Исходный отрывок =
**********

Шрифт:
Интервал:
Закладка:
30 декабря получена радиограмма о том, что я должен немедленно прибыть в Берлин и доложить рейхсмаршалу. Я киплю от злости, потому что как мне кажется, мое присутствие незаменимо во время этих трудных операций. Я вылетаю в Берлин в тот же день, следую через Вену и полон решимости вернуться к моим товарищам через два или три дня. Приказ есть приказ. Единственный багаж, который я беру с собой — большой портфель для депеш со сменой белья и туалетными принадлежностями. Ввиду серьезности ситуации я отвергаю возможность задержаться в Берлине надолго.
По пути меня не покидает ощущение, что меня вызывают по какому-то малоприятному поводу. Когда я был ранен последний раз, в ноябре, я получил приказ, запрещающий мне летать, несмотря на который я возобновил полеты, как только вышел из госпиталя. До сегодняшнего дня никто об этом не вспоминал и я постепенно начал истолковывать это молчание как молчаливое согласие, но сейчас, как я предполагаю, этот вопрос встал снова и меня вызывают «на ковер». Я лечу в Берлин с большой неохотой, зная, что я никогда не подчинюсь этому приказу. Я не могу просто весело глазеть по сторонам, советовать или отдавать приказы в то время, когда моя страна находится в опасности, особенно когда мой обширный опыт дает мне преимущество перед теми, кто не получил достаточной подготовки. Успех — плод опыта и соразмерен с ним. Несмотря на то, что я был ранен пять раз, несколько из них — серьезно, мне везло, что я всегда быстро выздоравливал и был способен вновь и вновь пилотировать самолет, день за днем, год за годом, по всему восточному фронту — от Белого моря до Москвы, от Астрахани до Кавказа. Я знаю русский фронт вдоль и поперек. Поэтому я чувствую беспрестанную обязанность продолжать летать и сражаться до тех пор, пока не смолкнут пушки и свобода нашей страны не будет обеспечена. Я смогу это сделать, потому что здоров физически и натренирован занятиями спортом, моя хорошая форма — один из наиболее ценных источников моей силы.

**********

Выдержки из данных =

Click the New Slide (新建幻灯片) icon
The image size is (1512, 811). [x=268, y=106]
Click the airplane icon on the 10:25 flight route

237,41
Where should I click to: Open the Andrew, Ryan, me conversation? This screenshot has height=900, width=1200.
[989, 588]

**********

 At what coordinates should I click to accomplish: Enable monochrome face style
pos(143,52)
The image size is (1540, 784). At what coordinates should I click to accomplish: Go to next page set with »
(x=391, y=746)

**********

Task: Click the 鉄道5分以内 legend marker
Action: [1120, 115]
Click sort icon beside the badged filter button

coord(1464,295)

**********

Задания =
- A) Переведите на английский язык предложение из исходного отрывка: «Я знаю русский фронт вдоль и поперек».
- B) Что, согласно исходному отрывку, было единственным багажом, взятым в поездку в Берлин?

Ответы к заданиям =
- A) I know the Russian front inside and out.

- B) Большой портфель для депеш со сменой белья и туалетными принадлежностями.